* PROBLEM TO SOLVE
Could you express the records as a two-column CSV with the columns instruction and response, starting with the line with "You are a GUI" and going on through the end of the records? Use only those records, one row per record, with each field quoted, line breaks turned into spaces, and the pictures left out.

* DATA SHOWN
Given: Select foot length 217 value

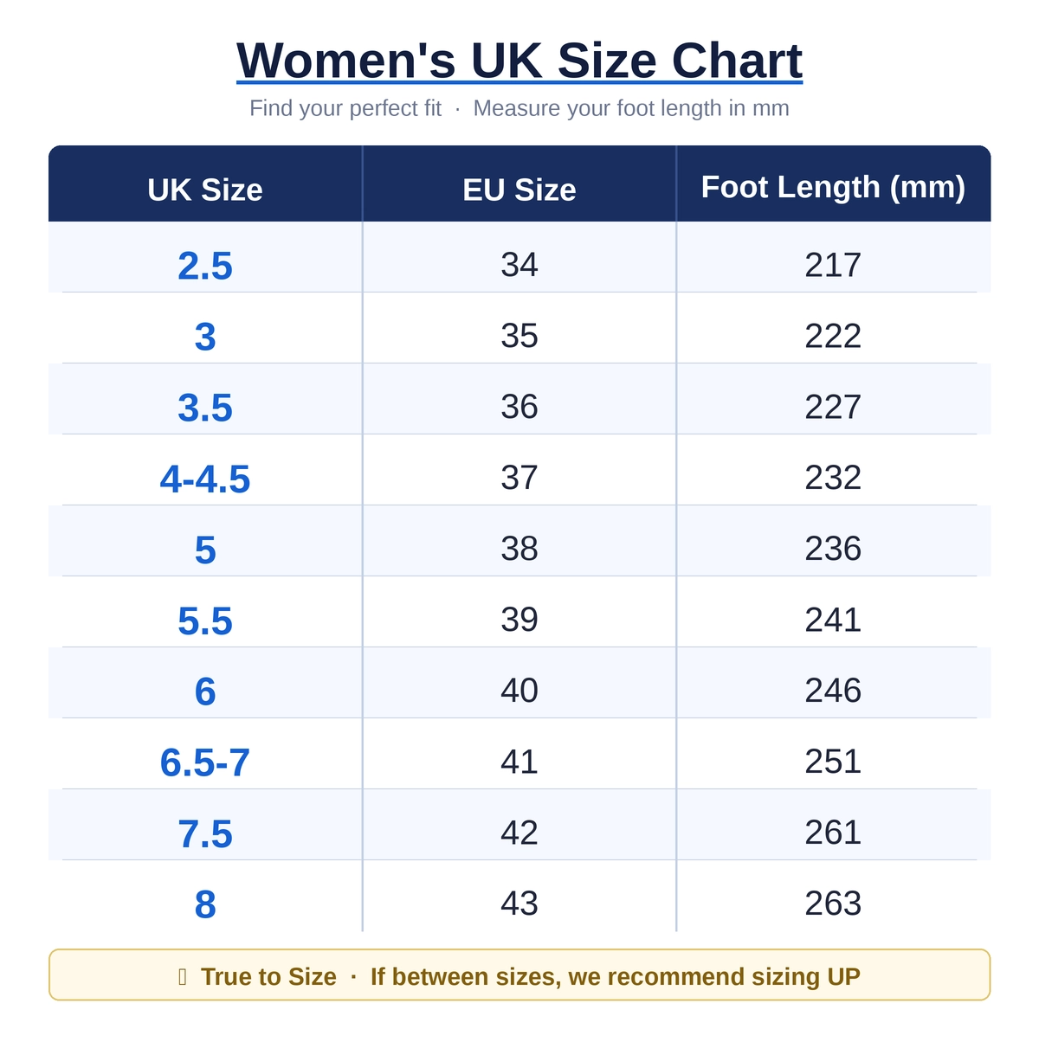Looking at the screenshot, I should [x=833, y=265].
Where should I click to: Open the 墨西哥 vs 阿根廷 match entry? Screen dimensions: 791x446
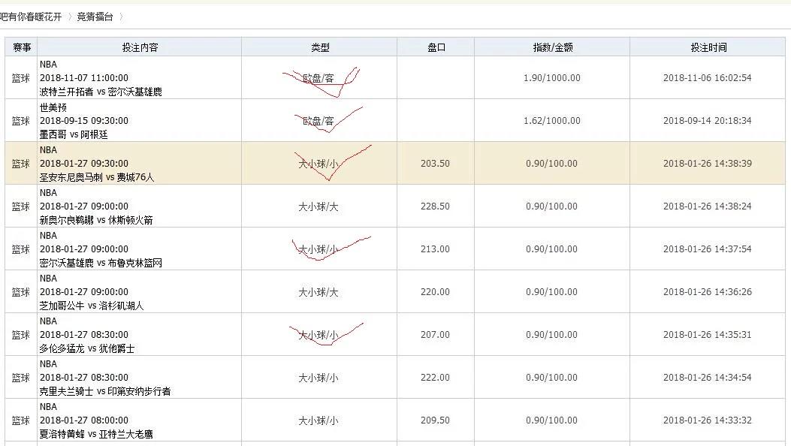[74, 134]
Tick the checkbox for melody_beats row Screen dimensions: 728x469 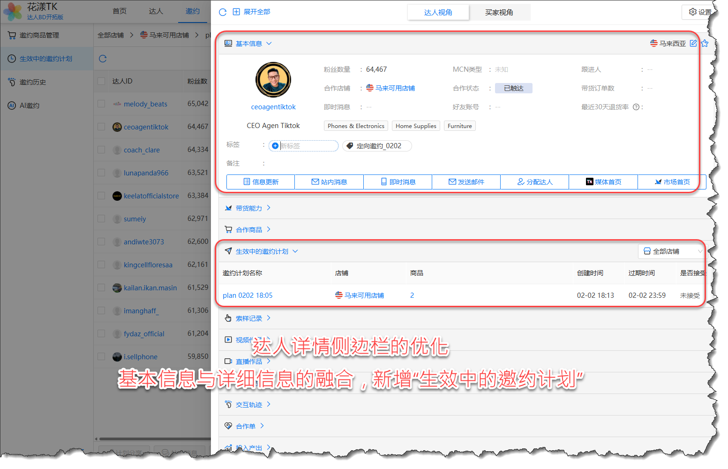pyautogui.click(x=101, y=104)
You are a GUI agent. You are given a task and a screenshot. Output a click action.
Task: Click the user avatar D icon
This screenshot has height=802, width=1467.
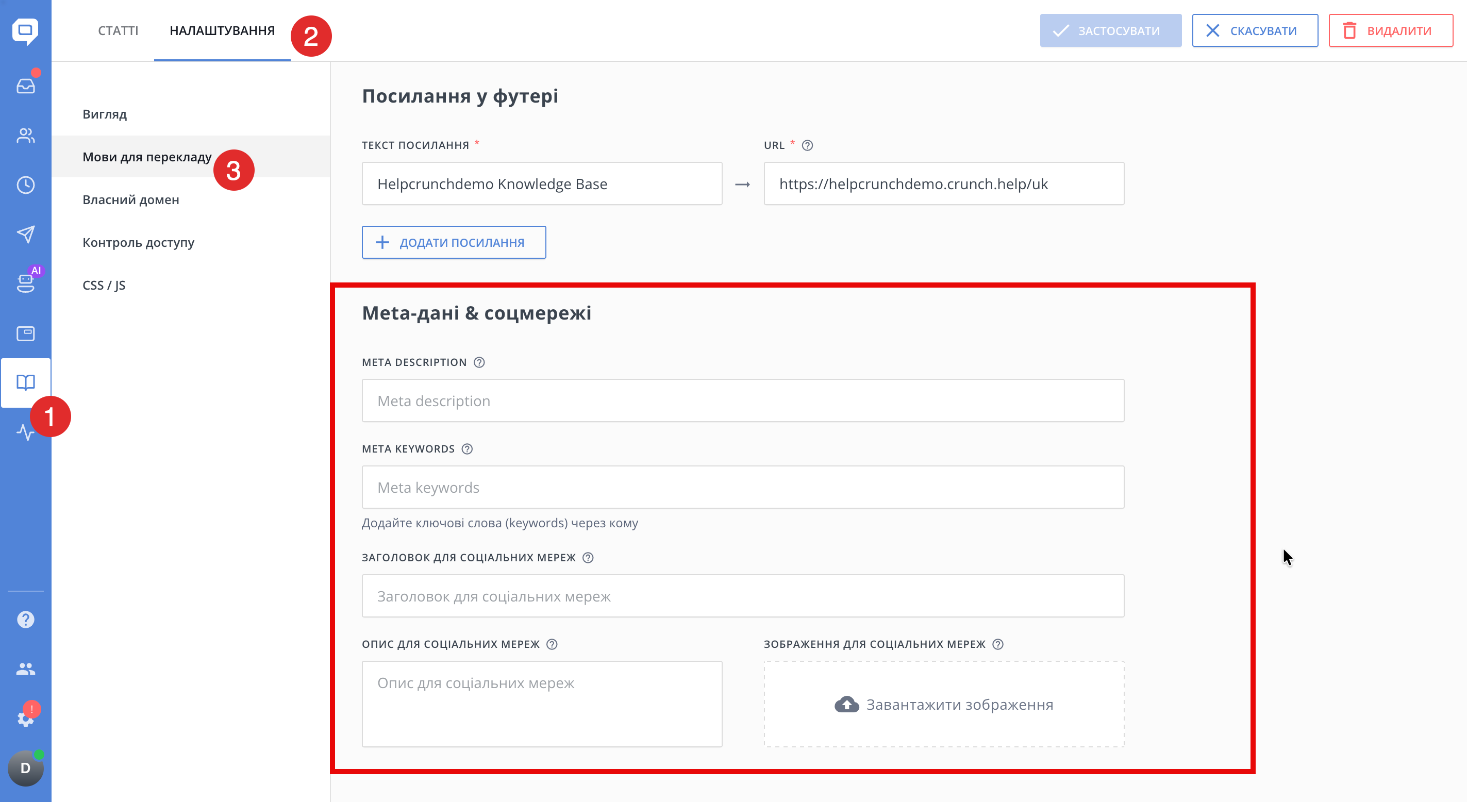click(x=25, y=768)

* TASK SOLUTION
instruction,response
"You are a GUI agent. You are given a task and a screenshot. Output a click action. Task: Click the user avatar D icon This screenshot has height=802, width=1467.","click(x=25, y=768)"